▸ **Trecho selecionado**
# # #

Em uma Igreja assim concebida e vivida, os conceitos jurídicos de “bispo titular” e de “arcebispo ad personam” são escandalosos, porque pretendem impor, na nova configuração, as categorias velhas. Em certo sentido, são “dispositivos de bloqueio”, que impedem a transformação do ministério eclesial, porque o paralisam em uma concepção “pessoal”, “burocrática”, sem vínculo com o povo de Deus.
Utilizam a palavra “Bispo” e “Arcebispo” com um significado que não é mais compatível com a compreensão eclesial e pessoal do ministério episcopal. Porque é possível ser Bispo “ad populum”, eventualmente “ad officium”, mas nunca “ad personam”. Esse é, teologicamente, um conceito que o Concílio Vaticano II tornou aberrante. A teologia do episcopado o exclui e, se estiver nas normativas, deve ser apagado, despedindo-se de uma aberração.
No mundo de antes, no qual a figura do Bispo podia ser reduzida “teologicamente” a um funcionário do papa, não era absolutamente escandaloso que se fosse consagrado Bispo para fazer um trabalho de escritório. De fato, a redução a funcionário era, no fundo, uma possibilidade para todos os Bispos, que podiam se satisfazer com uma boa administração do pessoal e com um eficaz controle da doutrina. Isso, então, também podia ser compatível com uma dimensão de “sacramento da ordem” reduzida a celebrar missas e eventualmente a absolver pecados.

# # #

▸ **Exercícios propostos**
#1 Transcreva do trecho sobre o episcopado a parte que vai de "No mundo de" a "a absolver pecados.".
#2 De acordo com o trecho sobre o episcopado, a que a figura do Bispo podia ser reduzida "teologicamente" no mundo de antes?

# # #

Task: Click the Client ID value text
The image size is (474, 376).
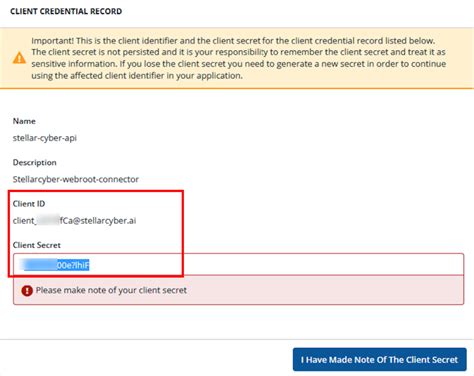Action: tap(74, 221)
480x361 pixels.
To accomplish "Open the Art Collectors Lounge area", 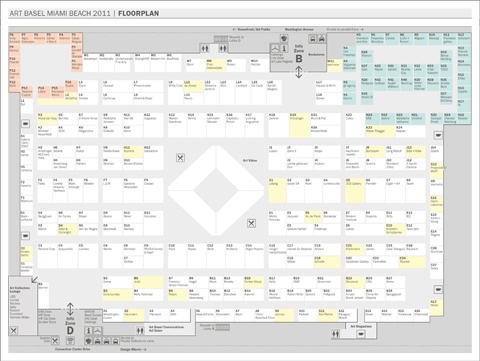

# # #

▸ **Soluções por tarefa**
#1
No mundo de antes, no qual a figura do Bispo podia ser reduzida “teologicamente” a um funcionário do papa, não era absolutamente escandaloso que se fosse consagrado Bispo para fazer um trabalho de escritório. De fato, a redução a funcionário era, no fundo, uma possibilidade para todos os Bispos, que podiam se satisfazer com uma boa administração do pessoal e com um eficaz controle da doutrina. Isso, então, também podia ser compatível com uma dimensão de “sacramento da ordem” reduzida a celebrar missas e eventualmente a absolver pecados.

#2 A um funcionário do papa.